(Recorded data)

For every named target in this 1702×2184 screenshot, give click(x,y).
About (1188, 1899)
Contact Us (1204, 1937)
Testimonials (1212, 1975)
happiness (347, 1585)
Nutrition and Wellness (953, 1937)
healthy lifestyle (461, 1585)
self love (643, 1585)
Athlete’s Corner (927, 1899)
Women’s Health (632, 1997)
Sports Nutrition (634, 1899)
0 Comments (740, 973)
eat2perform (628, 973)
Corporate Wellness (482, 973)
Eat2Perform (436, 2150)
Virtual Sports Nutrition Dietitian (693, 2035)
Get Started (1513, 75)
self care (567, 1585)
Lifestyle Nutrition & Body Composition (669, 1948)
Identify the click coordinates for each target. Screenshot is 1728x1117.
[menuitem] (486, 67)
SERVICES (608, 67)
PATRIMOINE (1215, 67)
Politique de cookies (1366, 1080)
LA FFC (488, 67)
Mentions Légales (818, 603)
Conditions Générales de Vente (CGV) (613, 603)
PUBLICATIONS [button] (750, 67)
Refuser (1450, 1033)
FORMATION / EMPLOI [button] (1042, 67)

▸ **Task goal**
Output each entry once again, exactly as shown above.

▸ **Answer space**
For every named target in this 1702×2184 screenshot, give click(x,y).
About (1188, 1899)
Contact Us (1204, 1937)
Testimonials (1212, 1975)
happiness (347, 1585)
Nutrition and Wellness (953, 1937)
healthy lifestyle (461, 1585)
self love (643, 1585)
Athlete’s Corner (927, 1899)
Women’s Health (632, 1997)
Sports Nutrition (634, 1899)
0 Comments (740, 973)
eat2perform (628, 973)
Corporate Wellness (482, 973)
Eat2Perform (436, 2150)
Virtual Sports Nutrition Dietitian (693, 2035)
Get Started (1513, 75)
self care (567, 1585)
Lifestyle Nutrition & Body Composition (669, 1948)
Identify the click coordinates for each target. Screenshot is 1728x1117.
[menuitem] (486, 67)
SERVICES (608, 67)
PATRIMOINE (1215, 67)
Politique de cookies (1366, 1080)
LA FFC (488, 67)
Mentions Légales (818, 603)
Conditions Générales de Vente (CGV) (613, 603)
PUBLICATIONS [button] (750, 67)
Refuser (1450, 1033)
FORMATION / EMPLOI [button] (1042, 67)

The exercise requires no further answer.